• _DOCUMENT PASSAGE_
┌──

Building a city of only leaves is fun for a while....
Christopher Alexander, one of the foremost influential writers/thinkers on urban structure, complexity, and the juncture between philosophy, psychology, and the ecology of human habitat, famously wrote an essay that "a city is not a tree." In it, he argued against the on-going modernist planning and city building that was too "top down" and not an outgrowth of "the many."
While I concur with his thesis, I will disagree with the appropriate usage of the metaphor. Or at least adapt the metaphor to the rhetorical purposes of this blog posting. He used the tree, to reference the trunk, the singular and top-down planning initiatives of the 20th century (that incidentally had no historical foundation, but were quite literally experiments with humans as the lab rats) and the thought process that a beautiful tree with leaves will sprout from said trunk.
The reality is that a city is precisely like a tree, when we properly define what the trunk, the roots, the limbs, and the leaves represent. So in this sense, the planning and city building process and professions are NOT like a tree as Alexanders suggests. But, the actual city is like a tree when we properly associate the metaphorical assemblage and the role of planning and citizens in the cultivation of said tree.
First, the primary mistake of the current generation of city planning/building, which for the most part is a remnant of the top-down approach that Alexander criticizes, and that Ed Glaeser summarizes in the first part of his most recent book (skip the last half), is that we mistake "city" and city function for that which we see, touch, hear, smell, etc. All of those things are the physical by-product of what the city really is and the function it performs for humanity.
What we're left with is those who don't know better concocting things like homogenous "arts districts" (let's remember that the entire idea of "district" is a modernist one implying homogeny and impending doom), convention centers, highways, or various other "magic bullet" type projects to SAVE THE CITY!!!!!

└──

• _SUPPLIED INFORMATION_
┌──

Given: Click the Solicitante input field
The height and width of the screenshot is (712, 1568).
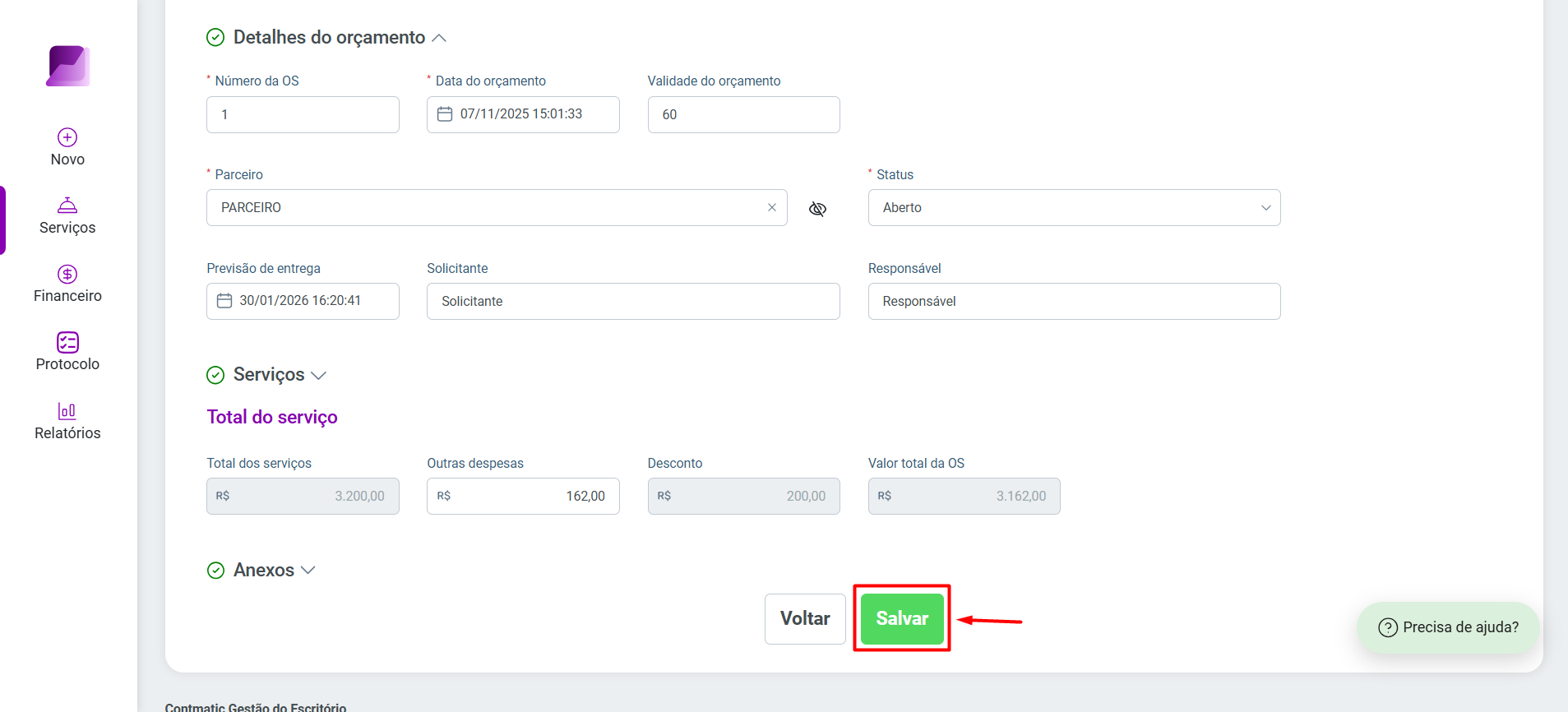Looking at the screenshot, I should [x=633, y=302].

└──

• _WRITTEN TASK A_
Echo the passage from the city-as-a-tree essay between "What we're left" and "SAVE THE CITY!!!!!", inclusive.
• _WRITTEN TASK B_
Carry on the city-as-a-tree essay from the point where it stops.

• _TASK RESPONSE A_
What we're left with is those who don't know better concocting things like homogenous "arts districts" (let's remember that the entire idea of "district" is a modernist one implying homogeny and impending doom), convention centers, highways, or various other "magic bullet" type projects to SAVE THE CITY!!!!!

• _TASK RESPONSE B_
Then on the other hand, we have those that SHOULD know better, professionals in the planning and city building industry who confuse things slightly closer to the mark, but still off it of being the appropriate and foundational building block of urbanism. These include the various phraseology clattered about by planners such as "mixed-use," "live-above-the-shop," "Build-to-lines," "form-based-codes," etc. etc. Similar to the above, these are just by-products. They are the leaves of the tree, but not the tree. They are ephemeral. They come and they go.
They are the by-product of that which is deeper and commonly misunderstood. It is also precisely the reason why we end up with so many faux or cargo cult urbanism development projects. With respect to Tyler Durden, planners, architects, and developers shoving feathers up their butts and calling themselves chickens, while the city officials crow about what they're bringing to a city only to have it die on the vine not a handful of years later.
They're all in the wrong place. They misplace their faith in perhaps they're own deluded abilities to create value where there is none. Or at least, not nearly as much as they think they can get. More power to them if they can make a profit. But the lessons of Victory and Park Lane Place should prove other wise, providing a clarion call to both the public and private sides, that we must get it right. Development ought to be predictable, not chaotic. "Location, location, location" lasted so long because it was correct. There is a direct relationship between value, density, and interconnectivity, i.e. the location of a place in relationship to its surroundings.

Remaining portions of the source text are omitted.